### QUÉ HAY QUE HACER
Sigue escribiendo el texto sobre la risa y el paternalismo del gobierno justo después de su última frase, manteniendo el mismo tono.

### FRAGMENTO PROPORCIONADO
Lo de la risa es un ejemplo paradigmático. La gente está
hasta las narices de tener que andarse con pies de plomo con aquello sobre lo
que se bromea, sean los dioses, la etnia, el género, el físico… o el
sentimiento identitario, algo infinitamente dudoso y risible, y para lo cual el
pueblo tiene una expresión correctiva implacable: «¿Pero tú quien c… te crees que
eres?»
… Pues eso, ¿quién c… se cree que es ningún gobierno para decirnos de
qué hemos de reírnos, o a qué ridículas pretensiones de qué colectivo hemos de
respetar más que a la sacrosanta libertad de partirnos el culo? La risa no es
necesariamente un ataque y sí, a menudo, una vacuna contra la más preclara
estupidez.
Uno de los últimos casos de este risible paternalismo fue,
justamente, el de la prohibición de los espectáculos cómico-taurinos (volvemos
a los enanitos toreros). El gobierno interpretó, bajo la presión de algunas
asociaciones de enfermos de acondroplasia, que tales espectáculos atentaban
contra la dignidad de las personas, algo a lo que se oponían vivamente los
protagonistas, a quienes por descontado nadie preguntó. Debieron pensar que
empoderar y tratar dignamente a la gente es decidir por ellos y obligarles a
dejar de ejercer libremente el farandulero oficio de cuya grave indignidad,
pobrecitos míos, no estaban tan al tanto como sus déspotas e ilustrados
protectores.
Pero, ¿por qué diablos atenta contra la dignidad de alguien
(suponiendo que sabemos lo que es eso) acudir a un espectáculo cómico-taurino?

### DATOS SIN PROCESAR
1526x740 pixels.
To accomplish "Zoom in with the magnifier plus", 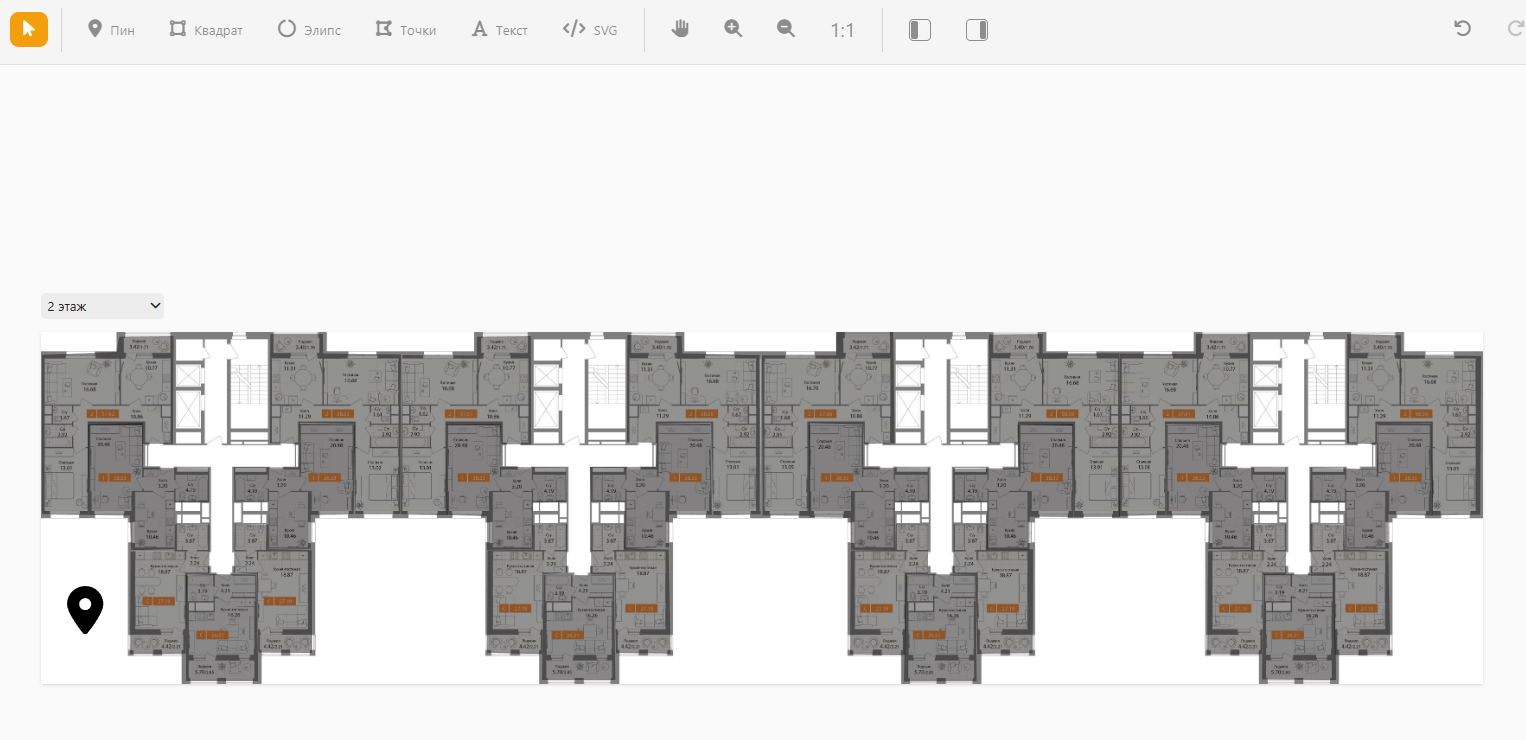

### RESPUESTA
La gente no se ríe, y mucho menos se burla de los enanos, sino de su ingenua
comedia, de su representación liliputiense y apayasada de la condición humana,
siempre rota por la desproporción infinita entre lo que queremos y podemos. ¿Y
qué mejor contra esa común discapacidad que el bálsamo de fierabrás de la risa?
¿Que en esto contribuyen en parte los rasgos físicos propios
a las personas con acondroplasia? ¿Y qué? Hay rasgos físicos que, por lo desacostumbrado,
provocan sorpresa y risa: la obesidad o la excesiva delgadez, una nariz
prominente, una desacostumbrada forma de andar o hablar. Si el Gordo y el
Flaco fueran modelos de Dior, Harpo Marx no fuera mudo o Woody Allen no
tuviera la pinta que tiene, no harían tanta gracia. ¿Es eso reírse de ti? Solo
de lo más accesorio: por suerte, no somos el cuerpo ni la cara que tenemos.
El problema de fondo es que tenemos satanizada la risa,
razón por la cual nadie se molesta cuando los anormales rasgos físicos de
alguien (los músculos de un atleta, el sex appeal de un cantante, la
corpulencia de un actor...) producen pasmo, excitación o miedo, pero sí – ¿por
qué? – cuando provocan una carcajada
espontánea.
Algún día, en fin, tendremos que pensar seriamente por qué molesta
tanto la risa, y no, por ejemplo, jalear a gritos a gente anormalmente alta o
fibrosa encestando canastas o corriendo como conejos en un estadio. ¿Qué mayor problema
hay en que unas personas, especialmente bajitas, nos hagan reír mientras, entre
acrobacias y monerías, intentan torear a una pobre – esa sí que ninguneada – vaquilla?
… Más aún si – volviendo al ruedo ibérico – esa berlanguiana vaquilla somos
también nosotros; y reímos, ay, para no llorar.